_Exercise aim_
Restate all entries exactly.

# # # #

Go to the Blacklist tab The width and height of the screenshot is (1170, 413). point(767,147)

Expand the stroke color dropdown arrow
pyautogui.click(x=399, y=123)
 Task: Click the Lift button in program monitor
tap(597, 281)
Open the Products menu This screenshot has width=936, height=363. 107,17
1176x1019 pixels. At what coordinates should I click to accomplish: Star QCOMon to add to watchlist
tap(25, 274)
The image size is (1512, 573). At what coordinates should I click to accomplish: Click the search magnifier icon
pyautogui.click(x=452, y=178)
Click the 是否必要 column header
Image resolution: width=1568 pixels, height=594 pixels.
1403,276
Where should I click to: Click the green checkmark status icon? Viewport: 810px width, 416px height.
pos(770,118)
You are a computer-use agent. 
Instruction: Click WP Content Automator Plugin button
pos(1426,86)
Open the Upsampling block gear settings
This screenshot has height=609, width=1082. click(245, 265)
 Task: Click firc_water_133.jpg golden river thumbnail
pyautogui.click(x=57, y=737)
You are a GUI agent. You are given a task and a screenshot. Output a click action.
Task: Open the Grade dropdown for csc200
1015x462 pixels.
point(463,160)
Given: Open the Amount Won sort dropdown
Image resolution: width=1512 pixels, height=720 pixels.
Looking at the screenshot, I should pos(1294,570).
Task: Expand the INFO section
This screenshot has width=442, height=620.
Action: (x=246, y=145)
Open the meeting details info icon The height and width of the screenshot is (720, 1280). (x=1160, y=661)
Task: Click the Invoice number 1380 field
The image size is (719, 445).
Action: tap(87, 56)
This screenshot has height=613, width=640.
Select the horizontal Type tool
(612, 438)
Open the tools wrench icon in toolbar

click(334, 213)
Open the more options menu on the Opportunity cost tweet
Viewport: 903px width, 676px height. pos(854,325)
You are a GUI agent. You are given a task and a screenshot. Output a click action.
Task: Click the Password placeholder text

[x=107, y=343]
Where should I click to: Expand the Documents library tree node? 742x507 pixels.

# # # #

_Written solution_
Go to the Blacklist tab The width and height of the screenshot is (1170, 413). point(767,147)

Expand the stroke color dropdown arrow
pyautogui.click(x=399, y=123)
 Task: Click the Lift button in program monitor
tap(597, 281)
Open the Products menu This screenshot has width=936, height=363. 107,17
1176x1019 pixels. At what coordinates should I click to accomplish: Star QCOMon to add to watchlist
tap(25, 274)
The image size is (1512, 573). At what coordinates should I click to accomplish: Click the search magnifier icon
pyautogui.click(x=452, y=178)
Click the 是否必要 column header
Image resolution: width=1568 pixels, height=594 pixels.
1403,276
Where should I click to: Click the green checkmark status icon? Viewport: 810px width, 416px height.
pos(770,118)
You are a computer-use agent. 
Instruction: Click WP Content Automator Plugin button
pos(1426,86)
Open the Upsampling block gear settings
This screenshot has height=609, width=1082. click(245, 265)
 Task: Click firc_water_133.jpg golden river thumbnail
pyautogui.click(x=57, y=737)
You are a GUI agent. You are given a task and a screenshot. Output a click action.
Task: Open the Grade dropdown for csc200
1015x462 pixels.
point(463,160)
Given: Open the Amount Won sort dropdown
Image resolution: width=1512 pixels, height=720 pixels.
Looking at the screenshot, I should pos(1294,570).
Task: Expand the INFO section
This screenshot has width=442, height=620.
Action: (x=246, y=145)
Open the meeting details info icon The height and width of the screenshot is (720, 1280). (x=1160, y=661)
Task: Click the Invoice number 1380 field
The image size is (719, 445).
Action: tap(87, 56)
This screenshot has height=613, width=640.
Select the horizontal Type tool
(612, 438)
Open the tools wrench icon in toolbar

click(334, 213)
Open the more options menu on the Opportunity cost tweet
Viewport: 903px width, 676px height. pos(854,325)
You are a GUI agent. You are given a task and a screenshot. Output a click action.
Task: Click the Password placeholder text

[x=107, y=343]
Where should I click to: Expand the Documents library tree node? 742x507 pixels.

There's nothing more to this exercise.